PROBLEMS AND TASKS –
A. Answer these from the bronchiolitis passage:
(i) On what date were the searches run?
(ii) How many children were in the two included trials combined?
(iii) How many infants in Kugelman 2013 were assigned to IV therapy?
B. Pick up the bronchiolitis passage right after its final sentence and keep writing in the same style.

We conducted a search of the Cochrane Central Register of Controlled Trials (CENTRAL), MEDLINE, Embase, CINAHL, Web of Science, ClinicalTrials.gov, and the World Health Organization International Clinical Trials Registry Platform on 8 March 2021. We handsearched conference proceedings, conducted forward and backward searching of citation lists of relevant articles, and contacted experts.
We included RCTs and quasi-RCTs of children aged up to two years admitted to hospital with a clinical diagnosis of bronchiolitis who required fluid therapy. The trials compared enteral tube fluid therapy with parenteral fluid therapy. The primary outcome was difference in length of hospital stay in hours after each non-oral fluid therapy modality. As actual time of discharge can be impacted by various factors, we also assessed theoretical length of stay (i.e. time when a patient is safe for discharge). We assessed several secondary outcomes.
We used standard methodological procedures expected by Cochrane.
The searches yielded 615 unique records, of which four articles underwent full-text screening. We included two trials (810 children). Oakley 2013 was an open, non-blinded RCT of infants aged two to 12 months admitted to hospitals in Australia and New Zealand with a clinical diagnosis of bronchiolitis during three bronchiolitis seasons. The trial enrolled 759 children, of which 381 were randomised to NG tube therapy and 378 to IV therapy. Risk of bias was low in most domains. Kugelman 2013 was an open, non-blinded RCT that enrolled infants aged less than six months with a clinical diagnosis of "moderate bronchiolitis" at a single hospital in Israel. The study enrolled 51 infants, of which 31 were assigned to NG or OG tube therapy and 20 to IV therapy. Risk of bias was unclear in most domains.

GIVEN DATA –
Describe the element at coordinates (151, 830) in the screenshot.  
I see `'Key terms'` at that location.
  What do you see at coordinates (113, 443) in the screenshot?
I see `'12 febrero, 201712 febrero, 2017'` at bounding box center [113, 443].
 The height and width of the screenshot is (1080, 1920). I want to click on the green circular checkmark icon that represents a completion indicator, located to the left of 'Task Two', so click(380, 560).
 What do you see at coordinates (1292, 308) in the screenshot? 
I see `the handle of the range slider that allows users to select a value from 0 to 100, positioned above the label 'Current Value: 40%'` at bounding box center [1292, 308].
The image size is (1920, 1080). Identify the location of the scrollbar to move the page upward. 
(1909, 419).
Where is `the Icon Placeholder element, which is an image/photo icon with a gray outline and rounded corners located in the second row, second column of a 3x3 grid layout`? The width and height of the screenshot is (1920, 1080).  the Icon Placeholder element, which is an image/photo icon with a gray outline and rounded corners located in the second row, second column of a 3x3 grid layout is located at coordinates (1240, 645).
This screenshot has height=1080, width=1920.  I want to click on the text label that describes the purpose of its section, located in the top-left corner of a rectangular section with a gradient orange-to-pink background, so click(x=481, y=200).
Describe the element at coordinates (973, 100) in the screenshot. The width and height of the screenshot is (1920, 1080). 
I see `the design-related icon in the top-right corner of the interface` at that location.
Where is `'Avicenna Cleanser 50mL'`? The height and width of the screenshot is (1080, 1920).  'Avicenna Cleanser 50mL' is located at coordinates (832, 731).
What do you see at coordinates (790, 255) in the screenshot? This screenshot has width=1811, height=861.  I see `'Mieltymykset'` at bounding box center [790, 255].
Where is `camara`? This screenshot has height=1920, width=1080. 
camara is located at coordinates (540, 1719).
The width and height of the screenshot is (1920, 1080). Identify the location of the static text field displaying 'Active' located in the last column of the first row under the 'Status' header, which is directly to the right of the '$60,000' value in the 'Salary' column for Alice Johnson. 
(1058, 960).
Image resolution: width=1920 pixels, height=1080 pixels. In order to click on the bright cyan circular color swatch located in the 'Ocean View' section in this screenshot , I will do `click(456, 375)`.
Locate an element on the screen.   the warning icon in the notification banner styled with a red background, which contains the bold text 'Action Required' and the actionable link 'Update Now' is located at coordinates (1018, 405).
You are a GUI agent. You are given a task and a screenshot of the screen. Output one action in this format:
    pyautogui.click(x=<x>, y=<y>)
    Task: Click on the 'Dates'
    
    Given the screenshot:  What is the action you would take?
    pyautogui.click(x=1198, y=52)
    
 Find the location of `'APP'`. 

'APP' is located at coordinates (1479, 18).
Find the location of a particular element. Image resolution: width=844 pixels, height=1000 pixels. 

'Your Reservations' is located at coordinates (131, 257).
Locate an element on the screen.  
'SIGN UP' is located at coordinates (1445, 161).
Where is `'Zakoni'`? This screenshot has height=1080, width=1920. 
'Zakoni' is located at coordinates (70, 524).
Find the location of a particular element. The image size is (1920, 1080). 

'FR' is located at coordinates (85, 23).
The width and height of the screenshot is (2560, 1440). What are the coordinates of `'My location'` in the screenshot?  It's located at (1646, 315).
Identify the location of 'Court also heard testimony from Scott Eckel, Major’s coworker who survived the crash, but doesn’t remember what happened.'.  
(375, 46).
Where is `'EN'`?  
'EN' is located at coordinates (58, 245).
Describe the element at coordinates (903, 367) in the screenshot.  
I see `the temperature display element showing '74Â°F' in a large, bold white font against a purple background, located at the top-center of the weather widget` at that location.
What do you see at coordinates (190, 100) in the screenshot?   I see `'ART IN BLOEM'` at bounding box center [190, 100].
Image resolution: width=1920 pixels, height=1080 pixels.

ACTIVITY ANSWERS –
A.
(i) 8 March 2021
(ii) 810
(iii) 20

B.
The application of enteral tube fluid therapy compared to IV fluid therapy probably makes little to no difference for actual length of hospital stay (mean difference (MD) 6.8 hours, 95% confidence interval (CI) −4.7 to 18.4 hours; 2 studies, 810 children, moderate certainty evidence). There was also little to no difference for theoretical length of stay (MD 4.4 hours, 95% CI −3.6 to 12.4 hours; 2 studies, 810 children, moderate certainty evidence). For the secondary outcomes, enteral tube fluid therapy probably makes little to no difference for time to resume full oral feeding compared to IV fluid therapy (MD 2.8 hours, 95% CI −3.6 to 9.2 hours; 2 studies, 810 children, moderate certainty evidence). The use of enteral tube for fluid therapy probably results in a large increase in the success of insertion of fluid modality at first attempt (risk ratio (RR) 1.52, 95% CI 1.36 to 1.69; 1 study, 617 children, moderate certainty evidence), and probably largely reduces the chances of change in fluid therapy modality (RR 0.52, 95% CI 0.38 to 0.71; 1 study, 759 children, moderate certainty evidence) compared to IV fluid.
Oakley 2013 reported 47 local complication events after discharge in the IV fluid group compared to 30 events in the NG tube group. They also evaluated parental satisfaction, which was high with both modalities. Enteral tube fluid therapy makes little to no difference to the duration of oxygen supplementation (MD 2.2 hours, 95% CI -5.0 to 9.5 hours; 2 studies, 810 children, moderate certainty evidence). Compared with the IV fluid therapy group, there was a 17% relative reduction in the number of intensive care unit admissions (RR 0.83, 95% CI 0.47 to 1.46; 1 study, 759 children, moderate certainty evidence) and a 19% relative reduction in number of readmissions to hospital (RR 0.81, 95% CI 0.33 to 2.04; 1 study, 678 children, moderate certainty evidence) in the enteral tube fluid therapy group. Adverse events were uncommon in both trials, with likely little to no differences between groups.